**ASSIGNMENT**
The line holding "Click the red 电子回单专用章 seal stamp" and every line after it through the end of the entries below: retype these exactly and nothing more.

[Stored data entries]
******
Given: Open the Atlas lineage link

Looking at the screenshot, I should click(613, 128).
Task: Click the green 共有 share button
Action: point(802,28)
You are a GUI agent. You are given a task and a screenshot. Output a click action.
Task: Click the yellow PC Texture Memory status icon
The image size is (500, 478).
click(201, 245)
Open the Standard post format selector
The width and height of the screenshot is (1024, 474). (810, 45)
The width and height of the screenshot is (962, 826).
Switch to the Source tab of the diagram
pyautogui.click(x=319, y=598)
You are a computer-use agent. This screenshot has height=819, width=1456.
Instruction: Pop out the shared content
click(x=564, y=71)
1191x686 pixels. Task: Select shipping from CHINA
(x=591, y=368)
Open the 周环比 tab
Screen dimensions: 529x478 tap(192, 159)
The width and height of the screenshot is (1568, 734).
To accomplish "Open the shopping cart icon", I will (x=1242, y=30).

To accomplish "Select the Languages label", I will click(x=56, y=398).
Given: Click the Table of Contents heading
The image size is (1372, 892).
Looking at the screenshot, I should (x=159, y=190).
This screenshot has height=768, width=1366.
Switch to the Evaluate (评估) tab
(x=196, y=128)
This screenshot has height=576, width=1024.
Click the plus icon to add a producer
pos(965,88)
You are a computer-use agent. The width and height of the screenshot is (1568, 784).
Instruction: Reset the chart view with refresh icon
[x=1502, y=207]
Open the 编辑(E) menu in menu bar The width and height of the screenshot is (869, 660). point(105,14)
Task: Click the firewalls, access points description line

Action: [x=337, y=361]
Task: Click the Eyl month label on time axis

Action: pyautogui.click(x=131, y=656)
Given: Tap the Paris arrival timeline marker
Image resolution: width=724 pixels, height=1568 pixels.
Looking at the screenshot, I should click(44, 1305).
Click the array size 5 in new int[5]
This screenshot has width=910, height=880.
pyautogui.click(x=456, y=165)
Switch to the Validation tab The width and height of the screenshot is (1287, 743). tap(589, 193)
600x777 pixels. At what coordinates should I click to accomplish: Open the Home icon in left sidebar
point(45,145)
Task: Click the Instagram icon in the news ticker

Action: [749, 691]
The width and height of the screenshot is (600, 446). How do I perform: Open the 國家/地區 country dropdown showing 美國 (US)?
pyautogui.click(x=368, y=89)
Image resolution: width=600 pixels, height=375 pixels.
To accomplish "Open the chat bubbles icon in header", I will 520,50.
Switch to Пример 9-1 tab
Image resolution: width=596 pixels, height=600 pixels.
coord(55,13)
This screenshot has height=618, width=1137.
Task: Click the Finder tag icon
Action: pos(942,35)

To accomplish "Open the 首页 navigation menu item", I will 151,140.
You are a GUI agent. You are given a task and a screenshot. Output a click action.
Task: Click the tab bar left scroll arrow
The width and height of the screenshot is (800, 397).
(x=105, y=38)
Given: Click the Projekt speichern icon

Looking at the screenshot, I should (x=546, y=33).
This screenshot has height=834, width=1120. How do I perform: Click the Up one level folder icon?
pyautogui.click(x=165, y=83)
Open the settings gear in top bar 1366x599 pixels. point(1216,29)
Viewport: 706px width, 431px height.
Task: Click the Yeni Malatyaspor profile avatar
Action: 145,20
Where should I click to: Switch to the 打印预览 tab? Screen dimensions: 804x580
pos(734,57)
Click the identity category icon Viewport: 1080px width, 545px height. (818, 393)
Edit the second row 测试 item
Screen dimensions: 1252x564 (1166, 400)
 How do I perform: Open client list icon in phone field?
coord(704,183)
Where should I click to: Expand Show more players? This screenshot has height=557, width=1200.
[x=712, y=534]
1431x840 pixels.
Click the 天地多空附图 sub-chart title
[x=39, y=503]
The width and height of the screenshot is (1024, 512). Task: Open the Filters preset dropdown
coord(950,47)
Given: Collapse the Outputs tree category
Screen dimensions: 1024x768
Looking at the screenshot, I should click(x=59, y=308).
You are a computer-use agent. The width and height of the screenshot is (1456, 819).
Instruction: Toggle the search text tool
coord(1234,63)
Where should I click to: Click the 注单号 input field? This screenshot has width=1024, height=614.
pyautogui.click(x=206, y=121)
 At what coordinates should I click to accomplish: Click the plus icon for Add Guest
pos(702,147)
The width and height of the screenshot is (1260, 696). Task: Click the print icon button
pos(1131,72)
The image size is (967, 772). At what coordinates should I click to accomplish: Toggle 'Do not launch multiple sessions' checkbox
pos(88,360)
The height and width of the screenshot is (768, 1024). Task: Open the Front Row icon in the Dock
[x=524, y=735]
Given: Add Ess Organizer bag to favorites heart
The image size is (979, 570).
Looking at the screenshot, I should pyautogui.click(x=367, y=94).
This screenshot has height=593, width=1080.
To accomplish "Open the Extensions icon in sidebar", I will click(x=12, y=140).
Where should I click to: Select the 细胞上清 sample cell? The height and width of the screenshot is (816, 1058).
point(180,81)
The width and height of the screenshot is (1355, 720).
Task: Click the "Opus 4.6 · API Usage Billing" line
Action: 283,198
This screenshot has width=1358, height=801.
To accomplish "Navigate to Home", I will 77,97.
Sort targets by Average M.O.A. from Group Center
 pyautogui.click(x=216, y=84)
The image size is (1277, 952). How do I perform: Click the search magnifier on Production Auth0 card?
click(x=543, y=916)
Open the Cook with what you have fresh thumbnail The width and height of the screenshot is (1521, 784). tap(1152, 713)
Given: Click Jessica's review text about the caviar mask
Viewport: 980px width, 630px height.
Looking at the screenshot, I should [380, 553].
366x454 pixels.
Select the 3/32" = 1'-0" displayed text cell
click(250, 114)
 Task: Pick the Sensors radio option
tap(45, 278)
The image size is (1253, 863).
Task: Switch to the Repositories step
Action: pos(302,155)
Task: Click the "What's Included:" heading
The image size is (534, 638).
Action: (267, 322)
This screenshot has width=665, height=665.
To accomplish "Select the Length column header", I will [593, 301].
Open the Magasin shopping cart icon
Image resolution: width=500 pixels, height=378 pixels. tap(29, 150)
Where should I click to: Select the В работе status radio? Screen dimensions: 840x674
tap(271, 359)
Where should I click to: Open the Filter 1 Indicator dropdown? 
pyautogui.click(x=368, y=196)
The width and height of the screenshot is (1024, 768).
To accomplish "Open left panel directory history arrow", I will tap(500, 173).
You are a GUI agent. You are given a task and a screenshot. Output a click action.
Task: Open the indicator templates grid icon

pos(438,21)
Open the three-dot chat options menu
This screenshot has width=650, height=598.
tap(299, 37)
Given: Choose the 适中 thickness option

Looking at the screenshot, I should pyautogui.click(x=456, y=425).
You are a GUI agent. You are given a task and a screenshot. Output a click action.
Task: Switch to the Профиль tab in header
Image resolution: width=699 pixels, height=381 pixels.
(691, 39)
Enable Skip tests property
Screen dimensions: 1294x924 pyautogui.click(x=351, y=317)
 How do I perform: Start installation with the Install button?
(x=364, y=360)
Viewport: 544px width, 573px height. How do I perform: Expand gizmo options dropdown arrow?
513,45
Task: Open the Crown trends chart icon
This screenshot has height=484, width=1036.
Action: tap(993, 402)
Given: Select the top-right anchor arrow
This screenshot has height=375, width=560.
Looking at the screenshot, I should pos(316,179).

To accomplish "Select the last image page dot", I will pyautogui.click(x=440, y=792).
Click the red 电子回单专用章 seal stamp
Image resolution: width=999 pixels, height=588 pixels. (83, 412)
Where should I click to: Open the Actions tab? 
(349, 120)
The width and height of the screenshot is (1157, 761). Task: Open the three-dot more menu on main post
******
**WRITTEN RESPONSE**
Click the red 电子回单专用章 seal stamp
Image resolution: width=999 pixels, height=588 pixels. (83, 412)
Where should I click to: Open the Actions tab? 
(349, 120)
The width and height of the screenshot is (1157, 761). Task: Open the three-dot more menu on main post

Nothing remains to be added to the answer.